Three nations’ flags flew high next to Perry’s Victory & International Peace Memorial on Tuesday, Sept. 10, those of Great Britain, Canada and the United States of America. Three national anthems were sung, God Save the Queen, O Canada and The Star Spangled Banner. A Native American blessing was given for the native people who had lost their lives in battle.
During the anniversary program of the bicentennial of the Battle of Lake Erie there was mourning for those lost in battle but also a celebration of peace. The Presentation of Colors was given by the U.S. Armed Forces Honor Guard. In attendance were crew members of the U.S. Brig Niagara, The Royal Navy’s Royal Newfoundland Regiment, United States Navy, United States Marine Corps, United States Coast Guard. The United States Naval Sea Cadet Corps stood at attention behind the speakers throughout the program.
The Midwest Regional Director of the National Park Service, Michael T. Reynolds, said during his speech that the United States and Canada give “a great example of the extraordinary feat that can happen when we work together over international borders.”

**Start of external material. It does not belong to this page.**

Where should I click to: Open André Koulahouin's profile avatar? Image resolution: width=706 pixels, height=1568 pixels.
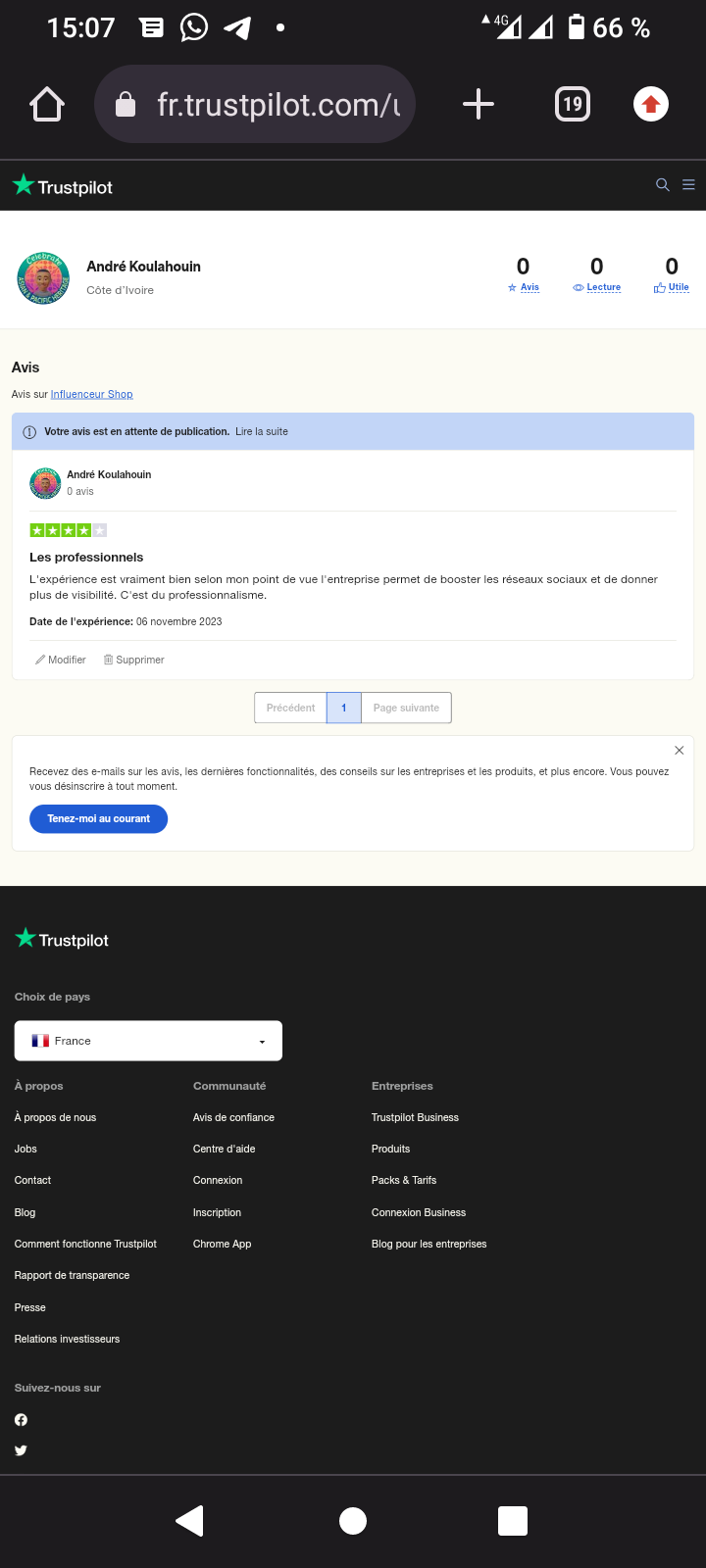(43, 278)
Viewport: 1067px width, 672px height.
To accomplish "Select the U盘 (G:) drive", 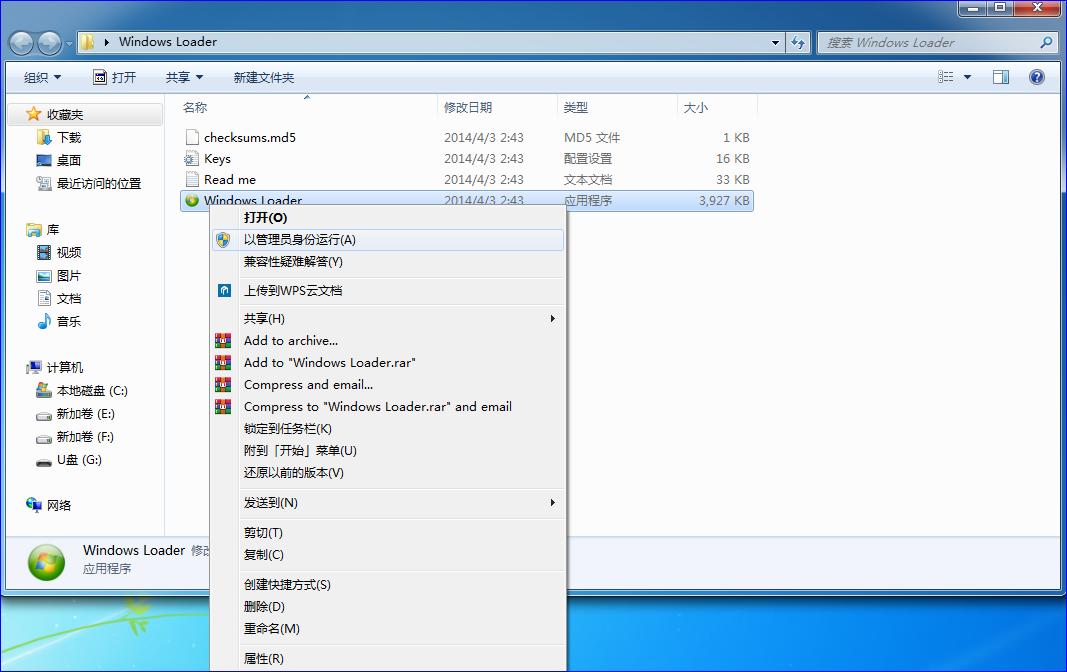I will [x=73, y=460].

Bill Brake, the Field Unit Superintendent of Parks Canada, said because of the partnership that the United States and Canada share, we are able to tell the whole story of the Battle of Lake Erie. Many stories were told at the ceremony of the collaborative efforts that the United States and Canada have shared over the years to get all of the rich history and information about the battle.
Dr. Roy Norton, Consul General of Canada, Detroit, MI, said that we have the best example of how two nations can live side by side respectfully. He said citizens of the two countries are the “envy of the world”, knowing that we will never go to war with each other again. Echoing what the other speakers had said he stated that we are a model for the world for peace and prosperity between two neighboring nations. “We matter to one another, we matter a lot”, said Norton.
When Keynote Speaker Governor John Kasich took the podium he said that we are all brothers and sisters living on the same continent. Governor Kasich also recounted the Battle of Lake Erie, speaking of the friendship between Oliver Hazard Perry and James Lawrence. Kasich said that Lawrence inspired Perry to keep fighting. Perry’s victory was a “tribute to courage and sacrifice” of his friend Lawrence.
Governor Kasich also made note of the release of the commemorative stamp earlier that day at Put-In-Bay. He said that through heavy fire and perseverance Perry dredged from the Lawrence to the Niagara during the battle and it was a great scene to depict on the stamp commemorating the battle.